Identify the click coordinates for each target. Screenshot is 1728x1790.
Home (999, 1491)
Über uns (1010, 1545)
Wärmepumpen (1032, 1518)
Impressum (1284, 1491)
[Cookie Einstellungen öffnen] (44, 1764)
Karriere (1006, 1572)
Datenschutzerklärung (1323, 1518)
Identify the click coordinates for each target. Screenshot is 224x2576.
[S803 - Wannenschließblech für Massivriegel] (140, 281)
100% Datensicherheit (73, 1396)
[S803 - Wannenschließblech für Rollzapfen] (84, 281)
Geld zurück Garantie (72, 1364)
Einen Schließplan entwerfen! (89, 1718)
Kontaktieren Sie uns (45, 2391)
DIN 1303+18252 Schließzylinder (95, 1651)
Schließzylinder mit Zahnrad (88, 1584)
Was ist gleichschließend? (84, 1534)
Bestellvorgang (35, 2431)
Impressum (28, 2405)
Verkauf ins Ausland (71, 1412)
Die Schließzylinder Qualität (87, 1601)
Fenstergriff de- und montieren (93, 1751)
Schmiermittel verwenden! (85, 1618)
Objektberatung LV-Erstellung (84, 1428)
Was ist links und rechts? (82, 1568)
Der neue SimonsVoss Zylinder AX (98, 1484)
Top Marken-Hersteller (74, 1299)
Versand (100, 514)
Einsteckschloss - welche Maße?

#####

[YOUR TASK]
Nothing in the entries above should differ when you return them in full.

[OUTPUT FOR THIS TASK]
Identify the click coordinates for each target. Screenshot is 1728x1790.
Home (999, 1491)
Über uns (1010, 1545)
Wärmepumpen (1032, 1518)
Impressum (1284, 1491)
[Cookie Einstellungen öffnen] (44, 1764)
Karriere (1006, 1572)
Datenschutzerklärung (1323, 1518)
Identify the click coordinates for each target. Screenshot is 224x2576.
[S803 - Wannenschließblech für Massivriegel] (140, 281)
100% Datensicherheit (73, 1396)
[S803 - Wannenschließblech für Rollzapfen] (84, 281)
Geld zurück Garantie (72, 1364)
Einen Schließplan entwerfen! (89, 1718)
Kontaktieren Sie uns (45, 2391)
DIN 1303+18252 Schließzylinder (95, 1651)
Schließzylinder mit Zahnrad (88, 1584)
Was ist gleichschließend? (84, 1534)
Bestellvorgang (35, 2431)
Impressum (28, 2405)
Verkauf ins Ausland (71, 1412)
Die Schließzylinder Qualität (87, 1601)
Fenstergriff de- und montieren (93, 1751)
Schmiermittel verwenden! (85, 1618)
Objektberatung LV-Erstellung (84, 1428)
Was ist links und rechts? (82, 1568)
Der neue SimonsVoss Zylinder AX (98, 1484)
Top Marken-Hersteller (74, 1299)
Versand (100, 514)
Einsteckschloss - welche Maße?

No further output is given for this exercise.